Would you output the entries below only from the line containing "Given: Click the help question mark icon" through the line containing "Open Personal preferences", exactly as they stand and with both ends included?

### Records supplied ###

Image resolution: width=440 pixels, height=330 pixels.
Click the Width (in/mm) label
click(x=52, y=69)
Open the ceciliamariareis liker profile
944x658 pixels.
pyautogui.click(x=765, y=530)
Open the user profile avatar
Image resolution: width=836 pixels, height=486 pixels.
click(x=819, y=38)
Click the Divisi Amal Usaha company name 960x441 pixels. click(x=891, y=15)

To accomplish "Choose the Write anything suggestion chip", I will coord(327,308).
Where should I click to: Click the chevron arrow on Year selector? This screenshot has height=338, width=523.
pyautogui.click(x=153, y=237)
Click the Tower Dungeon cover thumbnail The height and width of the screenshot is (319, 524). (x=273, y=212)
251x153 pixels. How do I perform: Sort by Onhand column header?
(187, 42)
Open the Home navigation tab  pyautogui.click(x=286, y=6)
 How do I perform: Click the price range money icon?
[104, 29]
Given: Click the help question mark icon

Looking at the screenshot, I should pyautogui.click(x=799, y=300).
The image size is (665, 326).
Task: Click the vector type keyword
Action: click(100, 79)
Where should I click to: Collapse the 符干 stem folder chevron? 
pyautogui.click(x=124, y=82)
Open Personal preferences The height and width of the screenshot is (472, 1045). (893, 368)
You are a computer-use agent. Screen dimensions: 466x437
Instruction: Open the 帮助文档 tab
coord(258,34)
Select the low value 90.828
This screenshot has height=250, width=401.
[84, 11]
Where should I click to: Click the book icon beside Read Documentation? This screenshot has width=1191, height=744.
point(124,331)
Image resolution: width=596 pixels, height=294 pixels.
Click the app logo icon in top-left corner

###

▶ **Answer for this exercise**
Given: Click the help question mark icon

Looking at the screenshot, I should pyautogui.click(x=799, y=300).
The image size is (665, 326).
Task: Click the vector type keyword
Action: click(100, 79)
Where should I click to: Collapse the 符干 stem folder chevron? 
pyautogui.click(x=124, y=82)
Open Personal preferences The height and width of the screenshot is (472, 1045). (893, 368)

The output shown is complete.